▶ [Passage shown]
◆ ◆ ◆

One of the best approaches organizations can take towards this goal is to lean heavily into AI as a force multiplier. Rather than pressing pause on complex machine learning and predictive analytics projects because of COVID-19, smart businesses are looking at their new market dynamics and actually accelerating those initiatives to help reinvent their digital offerings. In this way, they’re speeding through digital transformations that are bigger and faster than anyone expected. 

Recently, my colleague Jamie Grenney shared his thoughts about how “The Amazon Effect” has intensified during COVID-19—fueling even more emphasis on business resilience. Of course, a key ingredient in Amazon’s secret sauce is its brilliant use of AI for things like product recommendations. But, to get going fast with AI you need to have lots of historical data. Data that often isn’t available from your SaaS applications out of the box.

How Good is Your Data?

All kinds of organizations are finding new ways to leverage the data at the heart of their businesses. Predictive models can unlock massive productivity gains and revenue opportunities, just keep in mind that AI’s recommendations are only as good as the data that inform the models. To extract maximum results from AI, data science teams require vast amounts of transactions and other information to train their models.

For example, Tesla ingests data from hundreds of thousands of cars in the real world. All of these signals continuously feed into the company’s AI and machine learning models, which then analyze each situation a human driver encounters on the road to train autonomous driving algorithms. Perhaps your business doesn’t need quite as big of a sample set as Tesla, but you’ll still require a meaningful amount of historical data for training. It is highly likely that months down the road, you’ll want other pieces of data to answer questions you aren't even thinking about today.

◆ ◆ ◆

▶ [Given material]
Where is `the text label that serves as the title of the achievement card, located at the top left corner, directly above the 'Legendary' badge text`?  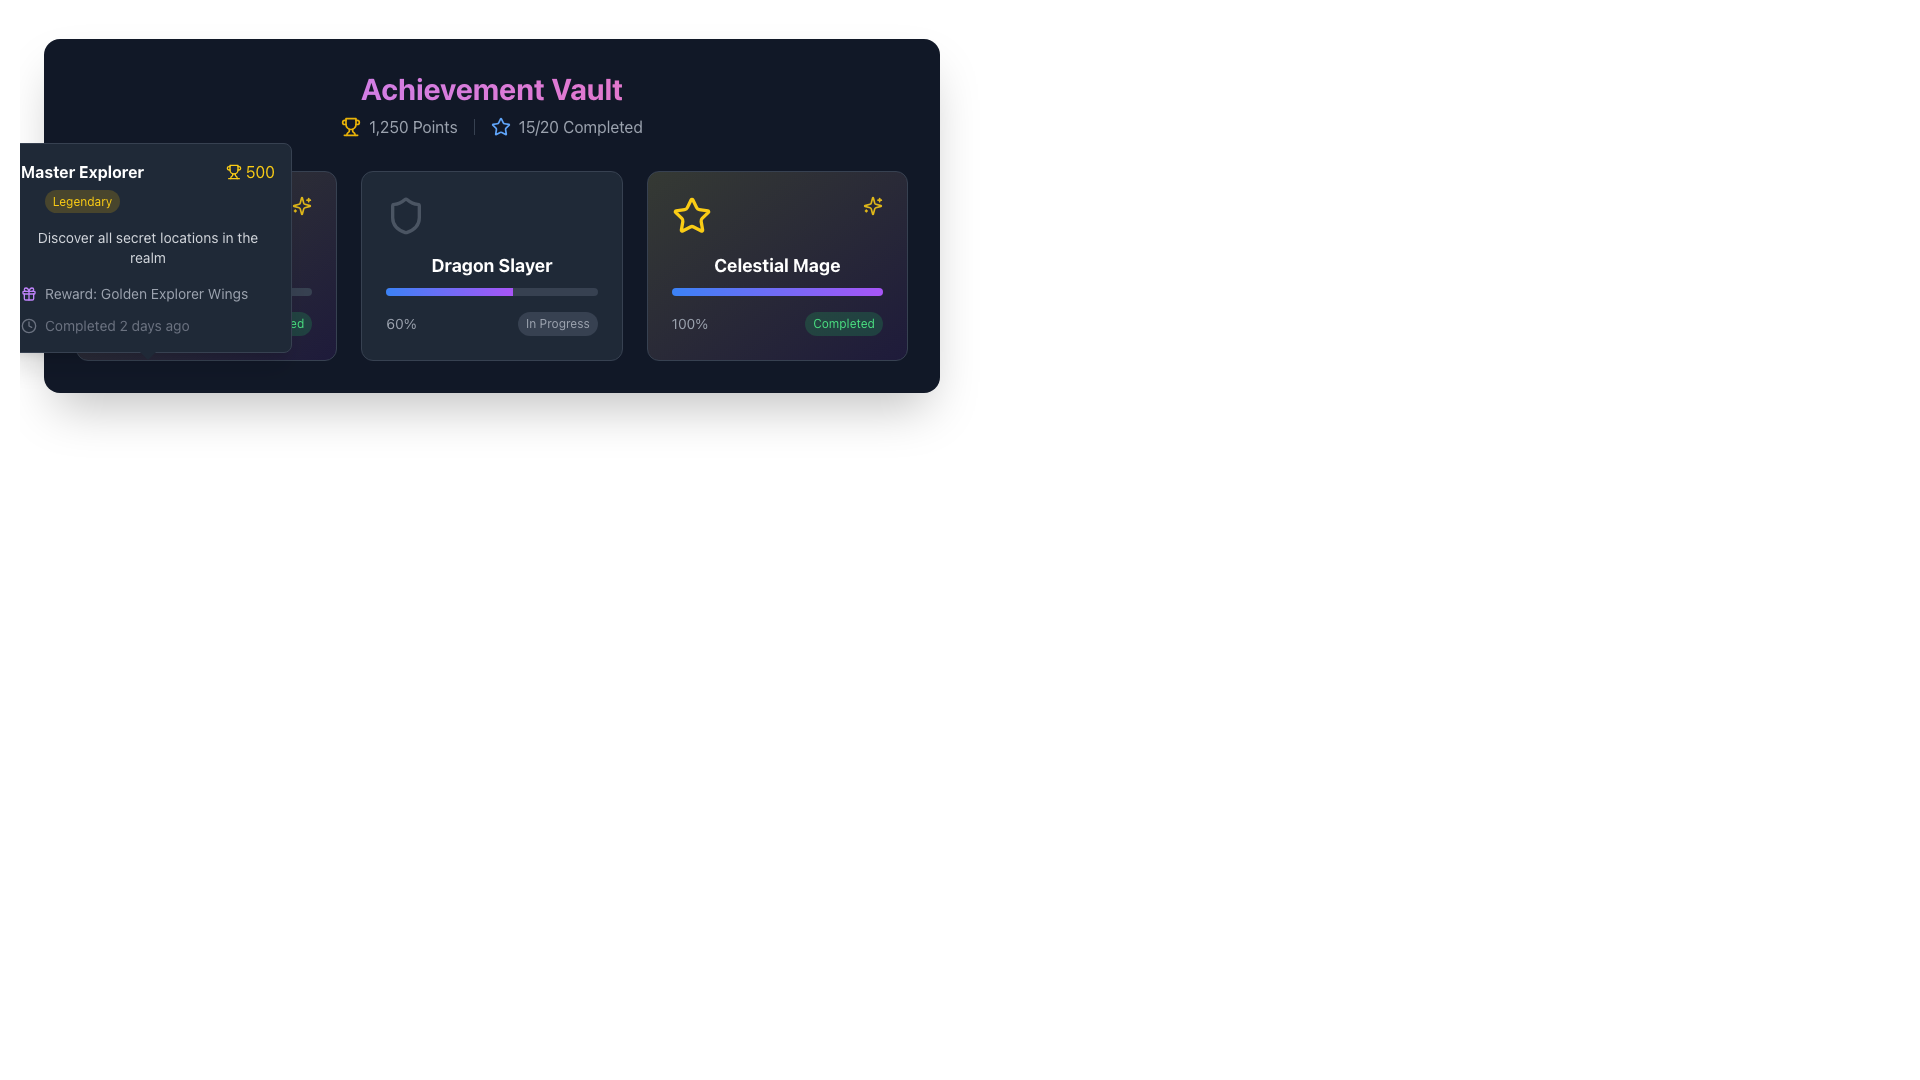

◆ ◆ ◆

▶ [Tasks to perform]
A: Translate this sentence from the passage on AI and historical data into Spanish: "To extract maximum results from AI, data science teams require vast amounts of transactions and other information to train their models."
B: Summarize the passage on AI and historical data in two sentences.
The material above stands apart from the passage and has no connection to it.

▶ [Answers for the exercise]
A: Para obtener el máximo rendimiento de la IA, los equipos de ciencia de datos necesitan grandes cantidades de transacciones y otra información para entrenar sus modelos.

B: Rather than pausing machine learning and predictive analytics projects because of COVID-19, smart businesses are accelerating them and leaning on AI as a force multiplier to reinvent their digital offerings. Because AI's recommendations are only as good as the data that inform the models, organizations need a meaningful amount of historical data for training, as Tesla's use of data from hundreds of thousands of cars illustrates.